#### [Data shown]

= = =

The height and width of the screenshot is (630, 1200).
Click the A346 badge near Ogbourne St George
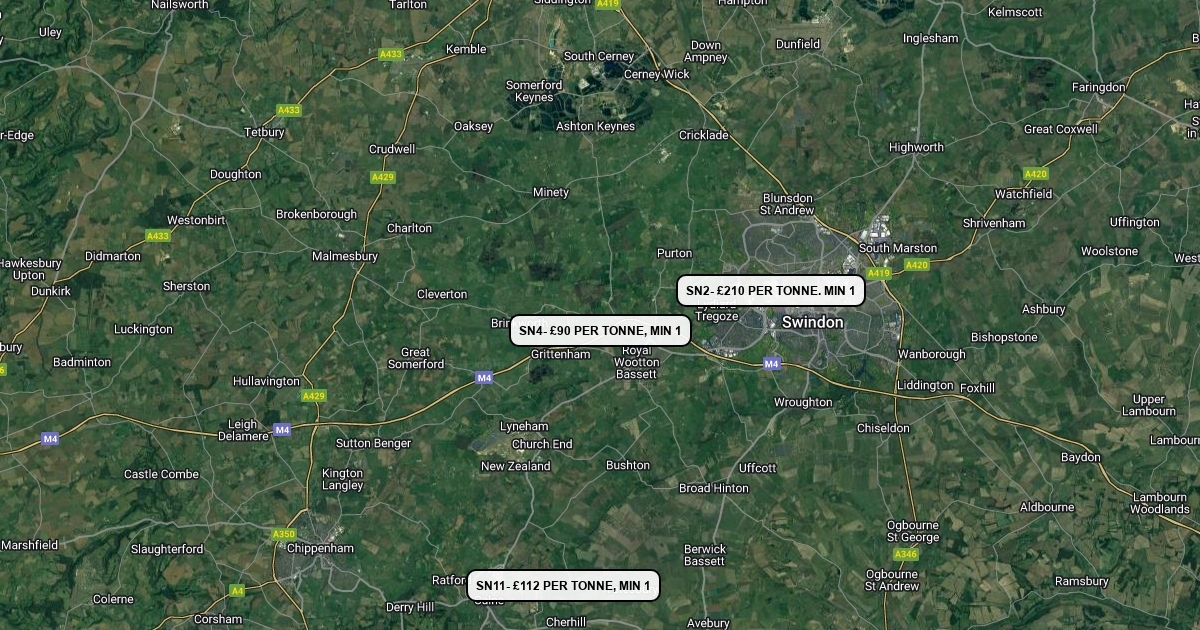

= = =

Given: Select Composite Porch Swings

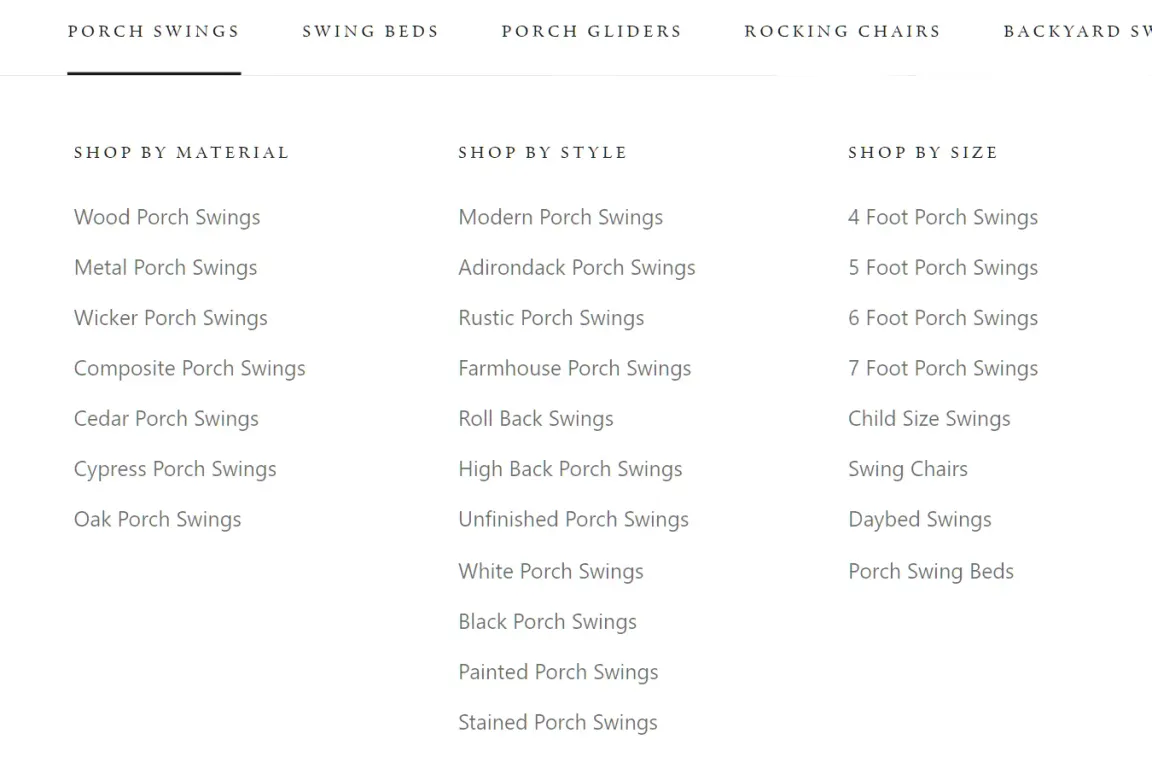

= = =

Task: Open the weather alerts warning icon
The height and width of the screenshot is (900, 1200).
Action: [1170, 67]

= = =

#### [The problem]
Repeat the entries above verbatim, but only from the line that has "The height and width of the screenshot is (630, 1200)." down to the line that has "Click the A346 badge near Ogbourne St George", inclusive.

#### [Result for this exercise]
The height and width of the screenshot is (630, 1200).
Click the A346 badge near Ogbourne St George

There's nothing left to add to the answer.